A matemática é imprescindível em praticamente todos os domínios da ciência e da vida prática. Ninguém pode funcionar plenamente numa sociedade como a nossa sem algum conhecimento matemático, que somos freqüentemente solicitados a exibir em atividades corriqueiras, como decidir se uma compra a crédito vale […]

Publicado em 10/09/2011

por Jairo José da Silva

A matemática é imprescindível em praticamente todos os domínios da ciência e da vida prática. Ninguém pode funcionar plenamente numa sociedade como a nossa sem algum conhecimento matemático, que somos freqüentemente solicitados a exibir em atividades corriqueiras, como decidir se uma compra a crédito vale a pena, ou para entender a ciência e a tecnologia que nos rodeiam. Sociedades matematicamente analfabetas têm chances reduzidas de desenvolvimento econômico e social, e trabalhadores sem nenhum ou com pouco treino matemático são freqüentemente menos produtivos. A capacidade de entender conceitos tão corriqueiros como o de velocidade, por exemplo, exige a capacidade de lidar com conceitos matemáticos sofisticados como o de taxa de variação instantânea. Para entender a distribuição de certos caracteres genéticos na família, como cor de olho ou estatura, requer-se algum entendimento da teoria matemática das probabilidades, e assim vai. Sem a matemática não se vive plenamente no mundo de hoje.    

Mas por que é assim? Como a matemática foi capaz de penetrar tão profundamente em nossas vidas e na nossa ciência? No seu nascimento, milhares de anos atrás, ela era basicamente uma técnica voltada às necessidades da vida prática. Termos cardinais, por exemplo, foram criados na aurora da civilização para designar quantidades determinadas de coisas, sendo que quantidades idênticas de coisas distintas eram, às vezes, designadas por termos cardinais distintos; só com a evolução da cultura esses termos passaram a denotar números cardinais (um, dois, três etc.), entendidos como objetos abstratos de determinado tipo. As necessidades da agricultura e da vida social fizeram nascer a geo­metria (que significa, literalmente, medida da terra) e a astronomia (já que agricultura e práticas religiosas requerem calendários e outros meios confiáveis de medir o tempo).

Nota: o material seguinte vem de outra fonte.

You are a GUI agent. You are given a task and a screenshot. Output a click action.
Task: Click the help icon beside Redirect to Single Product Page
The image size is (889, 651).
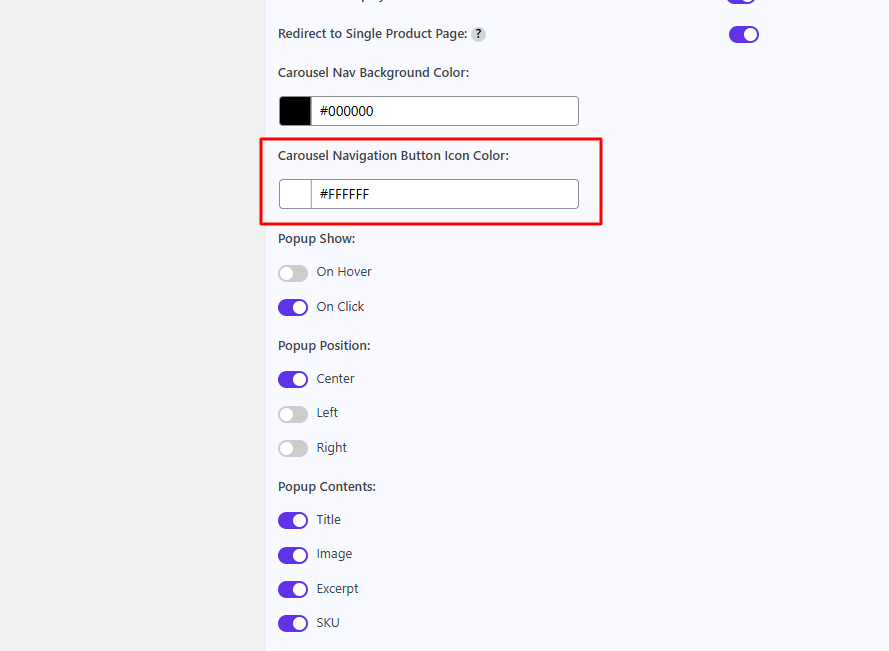click(x=479, y=34)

Mas a aplicabilidade da matemática a outras ciências, além da astronomia, só se torna evidente no início da Idade Moderna, mais precisamente com Galileu e Newton, no século 17, entre outros. Esses cientistas lograram expressar relações físicas entre grandezas como velocidade, aceleração, força, massa, tempo e distância, por exemplo, em termos de relações matemáticas entre números. Isso só foi possível porque essas grandezas são extensionais, nós podemos medi-las, isto é, expressá-las em termos de uma quantidade de unidades do mesmo tipo. As leis que regem fenômenos físicos podem então ser expressas por fórmulas matemáticas que determinam o valor de uma grandeza em função dos valores das outras grandezas que estão relacionadas a ela. O interessante é que conhecemos esse valor antes de medi-lo, ou seja, as leis da Natureza têm a capacidade de prever. (Mas cabe aqui uma palavra de esclarecimento, esse poder de previsão não vem da matemática, que só o expressa, mas dos princípios físicos – e mesmo, em certa medida, metafísicos – em cuja base as leis são enunciadas.)

Hoje as coisas já não são tão simples. Mesmo relações entre grandezas não mensuráveis admitem expressão matemática, que nem sempre têm a forma simples de uma equação algébrica. O diálogo entre a matemática e as ciências tornou-se mais elaborado, mas por isso mesmo mais íntimo, e continua valendo a máxima de Galileu: o livro da Natureza está escrito em caracteres matemáticos, quem os desconhece é incapaz de lê-lo.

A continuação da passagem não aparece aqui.